Este 20 de septiembre, Argentina celebra el Día Nacional del Jubilado, una fecha que recuerda la sanción de la Ley 4.349 en 1904, piedra fundacional del sistema previsional en el país.
En aquel momento, el presidente Julio Argentino Roca, durante su segundo mandato, promovió la creación de la Caja Nacional de Jubilaciones y Pensiones. Este fue el primer organismo estatal que garantizó un ingreso para los trabajadores retirados del sector público, marcando el inicio de la política social moderna en Argentina.
Un cambio histórico
Hasta ese entonces, la protección frente a la vejez o invalidez dependía de las asociaciones de socorros mutuos, gestionadas por colectividades como la italiana o la española. Estas organizaciones funcionaban como una forma primitiva de obra social, pero sin intervención estatal.
Con la implementación de la Ley 4.349, el Estado comenzó a asumir responsabilidades previsionales para sectores clave como:
- Empleados públicos nacionales
- Docentes
- Trabajadores del Banco Nación y del Banco Hipotecario
- Personal judicial
- Ferrocarriles Nacionales
El sistema funcionaba a través de cajas jubilatorias conformadas por aportes tripartitos (Estado, trabajadores y empleadores).

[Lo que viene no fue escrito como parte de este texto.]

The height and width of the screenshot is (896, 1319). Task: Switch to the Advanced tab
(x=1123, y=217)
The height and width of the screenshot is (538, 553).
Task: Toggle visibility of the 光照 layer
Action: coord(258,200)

Estas cajas definían las condiciones del retiro, incluyendo la edad jubilatoria y el monto de los aportes.
Un legado vigente
Hoy, más de un siglo después, el Día Nacional del Jubilado no solo homenajea a quienes trabajaron durante décadas, sino que también recuerda el origen de un derecho conquistado: el acceso a una jubilación digna respaldada por el Estado.
La efeméride invita a reflexionar sobre los avances del sistema previsional argentino y la necesidad de seguir fortaleciendo las políticas públicas que aseguren un retiro justo y protegido para todos.